Lua Lua Lua Lua Lua

Lua Lanes - multithreading in Lua

Description · Supported systems · Installing · Using

Creation · Communications · Results · Cancelling · Grouping

Misc · Substate · Other

Module makers · Comparisons


Copyright © 2007 Asko Kauppi. All rights reserved.
Lua Lanes is published under the same MIT license as Lua 5.1.

This document was revised on 1-Jun-07, and applies to version 20070601.
Section on self was added 30-Oct-07.


Description

Lua Lanes is a portable, message passing multithreading library providing the possibility to run multiple Lua states in parallel. It is intended to be used for optimizing performance on multicore CPU's s.a. Intel Core Duo™ series.

Lanes is a Lua module, included into your software by the regular require "lanes" method. No C side programming is needed to use Lanes; all APIs are Lua side, and most(1 existing extension modules should work seamlessly together with the multiple lanes (they need to be require'd separately into each lane, though).

Features:

Limitations:


Supported systems

Lua Lanes supports the following operating systems: (3

The underlying threading code can be compiled either towards Win32 API, or PThreads. Unfortunately, thread prioritation under PThreads is a JOKE, requiring OS specific tweaks and guessing undocumented behaviour. Other features should be portable to any platform supporting either Win32 or PThreads.


Installing [TBD]

Lua Lanes is intended to be installed via the Lua Rocks initiative.

  > luarocks search lanes
    ... output listing Lua Lanes is there ...
  > luarocks install lanes
    ... output ...

While Lua Rocks is still "evolving", see README, Makefile and source code for clues on how to install...


Using

Steps to using Lua Lanes:

  1. require "lanes"
    - initializes the Lanes module

  2. preparation
    - gives a function, set of standard libs, globals and options for a lane
    - returns a handle, calling which launches a new thread

  3. launching
    - each launch may have different arguments to that lane's function
    - the code starts executing directly at the launch, on the background

  4. controlling (optional)
    - sub and master can send messages to each other using send() and receive()
    - master can cancel a thread it created at any time

  5. reading results
    - results are provided as the calling handle's :results() method, or alternatively as the [1]..[N] table indices. Results can be read either pending (wait==true), peeking (returns nil if lane is still executing) or with a timeout.

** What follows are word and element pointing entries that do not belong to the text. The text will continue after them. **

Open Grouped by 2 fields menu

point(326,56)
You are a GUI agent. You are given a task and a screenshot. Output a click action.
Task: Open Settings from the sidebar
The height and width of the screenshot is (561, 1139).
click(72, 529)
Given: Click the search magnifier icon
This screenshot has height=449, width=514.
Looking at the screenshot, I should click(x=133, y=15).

NOTE: the globals given in lane preparation are _not_ common between the lanes. Each lane has its own copy, and cannot see or modify other lanes' globals.

Sample without communications:

  require "lanes"

  local f= lanes.prepare( function(n) return 2*n end )
  local l1= f(1)
  local l2= f(2)

  print( l1[1], l2[1] )

Sample with communications:

  require "lanes"

  local function lane()
    while true do
        local a,b= receive()
        send( b,a )
    end     -- never ends
  end

  local f= lanes.prepare( lane )
  local l1= f()
  local l2= f()

  l1:send( 'a','b' )
  l2:send( 10, 50 )
  print( l1:receive() )     -- b    a
  print( l2:receive() )     -- 50   10

Creation

func= lanes.prepare [libs_str | opt_tbl [...]] ( lane_func )

lane_h= func( ... )

Prepares lane_func to be the main chunk for new lanes. Such function must NOT USE UPVALUES, global functions or anything not contained within the function itself. If needed, one can group multiple functions into an enclosing function, so they become an enclosing chunk.

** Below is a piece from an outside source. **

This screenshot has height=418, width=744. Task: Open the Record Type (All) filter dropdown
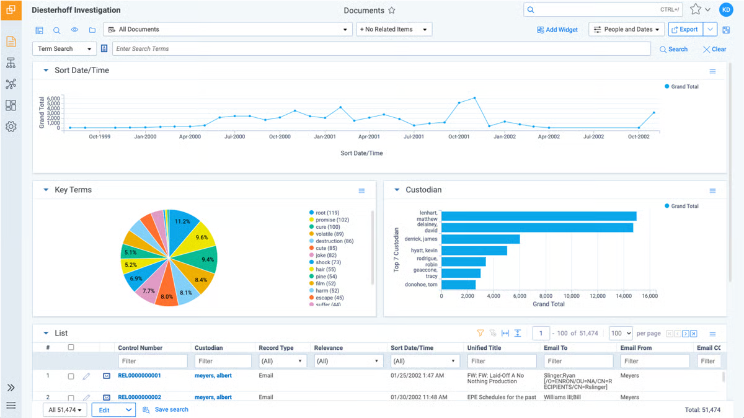tap(282, 361)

The 'modifiers' provided between the prepare name and the lane_func are either string, or table. There can be any number of them.

libs_str defines the standard libraries made available to the new Lua state:

nil no standard libraries
"", "base" only base library
"math,os" math.*, os.* and base
"*" all standard libraries

If multiple string modifiers are used, their effect is appended (i.e. prepare "math" "io" being same as prepare "math,io"). You can use this effect to make your own modified prepare-variant, which i.e. has your favourite set of default libraries, and/or options.

The base library (print, assert etc. global names) is always in use if the libs_str parameter is used.

NOTE: Not all root level names are part of the base package: require needs stdlib "package" to be included. On the other hand, coroutine.* is part of base (at least in Lua 5.1).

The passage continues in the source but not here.